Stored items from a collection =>
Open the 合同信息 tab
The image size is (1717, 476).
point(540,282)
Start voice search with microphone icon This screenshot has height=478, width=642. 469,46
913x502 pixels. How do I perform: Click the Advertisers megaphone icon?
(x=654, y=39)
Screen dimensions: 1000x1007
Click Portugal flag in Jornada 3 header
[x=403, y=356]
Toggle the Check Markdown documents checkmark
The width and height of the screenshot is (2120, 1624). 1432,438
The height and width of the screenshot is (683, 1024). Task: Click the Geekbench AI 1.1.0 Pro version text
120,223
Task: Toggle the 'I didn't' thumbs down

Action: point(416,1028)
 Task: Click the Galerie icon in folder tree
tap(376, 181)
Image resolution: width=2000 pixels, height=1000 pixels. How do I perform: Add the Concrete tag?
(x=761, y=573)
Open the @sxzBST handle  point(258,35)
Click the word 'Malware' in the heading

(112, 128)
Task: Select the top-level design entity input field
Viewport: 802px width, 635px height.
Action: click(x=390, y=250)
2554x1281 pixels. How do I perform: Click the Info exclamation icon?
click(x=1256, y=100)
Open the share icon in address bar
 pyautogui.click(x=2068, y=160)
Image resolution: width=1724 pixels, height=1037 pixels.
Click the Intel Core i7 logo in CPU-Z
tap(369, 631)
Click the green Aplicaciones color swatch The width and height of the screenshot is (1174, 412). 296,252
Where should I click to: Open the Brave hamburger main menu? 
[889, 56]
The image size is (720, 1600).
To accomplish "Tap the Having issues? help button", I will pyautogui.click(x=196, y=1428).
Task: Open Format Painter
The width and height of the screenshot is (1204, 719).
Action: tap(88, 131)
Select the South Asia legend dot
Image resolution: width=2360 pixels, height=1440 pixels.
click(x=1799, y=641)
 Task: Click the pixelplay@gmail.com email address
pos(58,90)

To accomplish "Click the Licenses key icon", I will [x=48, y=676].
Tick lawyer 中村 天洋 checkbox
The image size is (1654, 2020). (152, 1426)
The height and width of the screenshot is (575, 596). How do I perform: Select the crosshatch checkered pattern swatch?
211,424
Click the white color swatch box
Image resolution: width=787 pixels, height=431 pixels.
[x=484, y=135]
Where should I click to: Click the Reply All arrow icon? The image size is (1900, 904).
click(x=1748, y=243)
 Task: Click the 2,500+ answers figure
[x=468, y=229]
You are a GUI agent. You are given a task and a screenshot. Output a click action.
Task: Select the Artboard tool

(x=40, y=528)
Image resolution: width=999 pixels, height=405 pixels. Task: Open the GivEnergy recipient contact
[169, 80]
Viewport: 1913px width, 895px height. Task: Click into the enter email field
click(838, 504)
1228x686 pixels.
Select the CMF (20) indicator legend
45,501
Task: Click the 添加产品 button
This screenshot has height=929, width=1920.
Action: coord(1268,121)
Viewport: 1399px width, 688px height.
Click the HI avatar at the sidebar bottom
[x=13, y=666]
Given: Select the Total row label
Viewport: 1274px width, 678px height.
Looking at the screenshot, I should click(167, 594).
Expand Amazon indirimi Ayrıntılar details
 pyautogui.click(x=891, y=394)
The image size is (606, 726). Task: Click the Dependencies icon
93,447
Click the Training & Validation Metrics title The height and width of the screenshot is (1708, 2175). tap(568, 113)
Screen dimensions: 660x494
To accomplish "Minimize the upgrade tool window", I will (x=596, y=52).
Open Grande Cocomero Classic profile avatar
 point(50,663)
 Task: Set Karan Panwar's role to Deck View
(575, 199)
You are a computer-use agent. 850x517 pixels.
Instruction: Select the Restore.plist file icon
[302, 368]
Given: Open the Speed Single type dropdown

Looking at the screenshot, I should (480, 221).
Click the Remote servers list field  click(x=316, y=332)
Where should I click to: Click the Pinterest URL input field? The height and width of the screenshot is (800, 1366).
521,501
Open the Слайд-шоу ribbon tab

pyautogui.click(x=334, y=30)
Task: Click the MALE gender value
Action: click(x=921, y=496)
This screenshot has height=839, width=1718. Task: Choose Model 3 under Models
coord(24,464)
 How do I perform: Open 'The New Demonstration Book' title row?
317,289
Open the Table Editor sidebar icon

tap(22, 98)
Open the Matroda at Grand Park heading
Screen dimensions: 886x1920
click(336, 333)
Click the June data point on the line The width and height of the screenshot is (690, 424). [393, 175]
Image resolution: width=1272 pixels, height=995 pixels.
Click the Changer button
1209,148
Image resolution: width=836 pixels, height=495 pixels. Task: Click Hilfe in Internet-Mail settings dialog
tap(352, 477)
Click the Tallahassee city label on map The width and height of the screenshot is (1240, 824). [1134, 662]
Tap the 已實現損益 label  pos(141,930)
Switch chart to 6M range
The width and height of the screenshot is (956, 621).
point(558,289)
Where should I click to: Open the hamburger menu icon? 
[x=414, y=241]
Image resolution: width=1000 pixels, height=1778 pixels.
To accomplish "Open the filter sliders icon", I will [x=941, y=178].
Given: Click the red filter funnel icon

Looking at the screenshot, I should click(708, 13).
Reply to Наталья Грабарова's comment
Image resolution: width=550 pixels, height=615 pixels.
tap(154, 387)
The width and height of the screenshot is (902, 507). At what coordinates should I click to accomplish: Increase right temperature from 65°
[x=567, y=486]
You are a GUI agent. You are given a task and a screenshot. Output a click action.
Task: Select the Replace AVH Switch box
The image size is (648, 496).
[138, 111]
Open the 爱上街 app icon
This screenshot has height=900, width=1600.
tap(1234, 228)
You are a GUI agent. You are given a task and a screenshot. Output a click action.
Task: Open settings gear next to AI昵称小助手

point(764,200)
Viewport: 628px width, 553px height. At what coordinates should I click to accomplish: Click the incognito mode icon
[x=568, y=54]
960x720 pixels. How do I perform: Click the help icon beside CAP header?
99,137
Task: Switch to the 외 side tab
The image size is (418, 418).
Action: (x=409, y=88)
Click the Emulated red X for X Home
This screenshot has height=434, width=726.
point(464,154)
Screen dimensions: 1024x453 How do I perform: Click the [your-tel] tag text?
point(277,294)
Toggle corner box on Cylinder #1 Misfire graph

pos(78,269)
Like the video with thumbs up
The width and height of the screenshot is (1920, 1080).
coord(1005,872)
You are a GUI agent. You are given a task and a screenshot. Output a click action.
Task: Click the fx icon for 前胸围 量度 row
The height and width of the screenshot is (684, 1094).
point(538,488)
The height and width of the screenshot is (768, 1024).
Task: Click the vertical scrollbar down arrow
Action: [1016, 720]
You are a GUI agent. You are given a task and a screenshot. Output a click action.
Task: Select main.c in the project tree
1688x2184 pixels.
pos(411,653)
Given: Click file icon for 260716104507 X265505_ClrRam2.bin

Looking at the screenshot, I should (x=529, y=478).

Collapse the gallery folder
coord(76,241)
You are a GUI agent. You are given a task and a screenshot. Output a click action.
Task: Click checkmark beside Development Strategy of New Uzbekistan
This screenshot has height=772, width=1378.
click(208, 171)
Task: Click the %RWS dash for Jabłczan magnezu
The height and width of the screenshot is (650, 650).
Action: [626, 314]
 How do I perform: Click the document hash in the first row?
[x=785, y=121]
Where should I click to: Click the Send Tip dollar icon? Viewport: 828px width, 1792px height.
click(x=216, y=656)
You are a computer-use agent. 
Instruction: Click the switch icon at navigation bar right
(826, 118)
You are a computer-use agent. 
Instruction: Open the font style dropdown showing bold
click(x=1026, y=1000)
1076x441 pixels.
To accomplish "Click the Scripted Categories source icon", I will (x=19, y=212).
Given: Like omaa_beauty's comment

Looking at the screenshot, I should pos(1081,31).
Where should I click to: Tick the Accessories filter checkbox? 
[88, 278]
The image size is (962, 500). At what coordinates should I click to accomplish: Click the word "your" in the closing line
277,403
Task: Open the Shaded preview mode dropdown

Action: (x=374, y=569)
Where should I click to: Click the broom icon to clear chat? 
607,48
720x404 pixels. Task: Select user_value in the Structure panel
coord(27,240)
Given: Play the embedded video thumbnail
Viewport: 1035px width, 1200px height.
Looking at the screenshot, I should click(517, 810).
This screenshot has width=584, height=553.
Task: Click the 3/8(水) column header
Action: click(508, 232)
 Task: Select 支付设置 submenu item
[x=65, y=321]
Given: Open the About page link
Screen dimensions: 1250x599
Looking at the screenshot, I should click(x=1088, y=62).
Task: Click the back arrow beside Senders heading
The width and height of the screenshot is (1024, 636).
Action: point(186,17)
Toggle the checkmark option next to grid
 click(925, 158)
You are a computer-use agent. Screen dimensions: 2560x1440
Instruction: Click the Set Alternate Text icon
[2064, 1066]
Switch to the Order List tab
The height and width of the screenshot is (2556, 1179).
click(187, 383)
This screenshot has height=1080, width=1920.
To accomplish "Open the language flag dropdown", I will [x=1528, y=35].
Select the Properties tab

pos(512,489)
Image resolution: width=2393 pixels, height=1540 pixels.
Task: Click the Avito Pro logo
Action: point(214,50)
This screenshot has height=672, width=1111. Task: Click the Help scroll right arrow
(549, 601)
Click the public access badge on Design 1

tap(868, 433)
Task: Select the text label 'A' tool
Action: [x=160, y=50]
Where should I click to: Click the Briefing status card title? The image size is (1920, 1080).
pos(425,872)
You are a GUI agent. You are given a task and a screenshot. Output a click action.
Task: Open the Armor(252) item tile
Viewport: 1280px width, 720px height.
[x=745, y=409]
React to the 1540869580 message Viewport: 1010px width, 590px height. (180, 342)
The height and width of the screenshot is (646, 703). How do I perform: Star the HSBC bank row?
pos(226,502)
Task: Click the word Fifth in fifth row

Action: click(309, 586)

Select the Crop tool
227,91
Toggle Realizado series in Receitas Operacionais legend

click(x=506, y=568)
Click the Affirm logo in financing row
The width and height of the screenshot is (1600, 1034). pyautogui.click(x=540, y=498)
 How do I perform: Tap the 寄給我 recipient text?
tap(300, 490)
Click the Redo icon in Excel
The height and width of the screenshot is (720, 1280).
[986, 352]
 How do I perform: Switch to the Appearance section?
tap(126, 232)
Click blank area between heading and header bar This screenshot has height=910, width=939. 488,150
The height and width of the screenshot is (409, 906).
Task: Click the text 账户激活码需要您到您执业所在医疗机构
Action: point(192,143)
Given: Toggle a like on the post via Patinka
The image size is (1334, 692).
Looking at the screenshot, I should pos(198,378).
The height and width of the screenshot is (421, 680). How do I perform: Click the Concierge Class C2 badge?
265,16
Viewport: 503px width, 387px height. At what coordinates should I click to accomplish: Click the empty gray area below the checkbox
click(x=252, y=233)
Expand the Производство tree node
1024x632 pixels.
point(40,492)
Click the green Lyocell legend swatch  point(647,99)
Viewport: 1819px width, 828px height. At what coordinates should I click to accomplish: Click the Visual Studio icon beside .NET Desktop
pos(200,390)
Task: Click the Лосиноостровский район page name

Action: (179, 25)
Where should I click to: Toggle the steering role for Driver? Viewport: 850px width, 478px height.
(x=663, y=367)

The exercise => Recast everything from the start of the records down to the line containing "The width and height of the screenshot is (2120, 1624)." as a Markdown table with the columns Row and Line, leaving out any blank lines.

Full answer =>
| Row | Line |
|---|---|
| 1 | Open the 合同信息 tab |
| 2 | The image size is (1717, 476). |
| 3 | point(540,282) |
| 4 | Start voice search with microphone icon This screenshot has height=478, width=642. 469,46 |
| 5 | 913x502 pixels. How do I perform: Click the Advertisers megaphone icon? |
| 6 | (x=654, y=39) |
| 7 | Screen dimensions: 1000x1007 |
| 8 | Click Portugal flag in Jornada 3 header |
| 9 | [x=403, y=356] |
| 10 | Toggle the Check Markdown documents checkmark |
| 11 | The width and height of the screenshot is (2120, 1624). 1432,438 |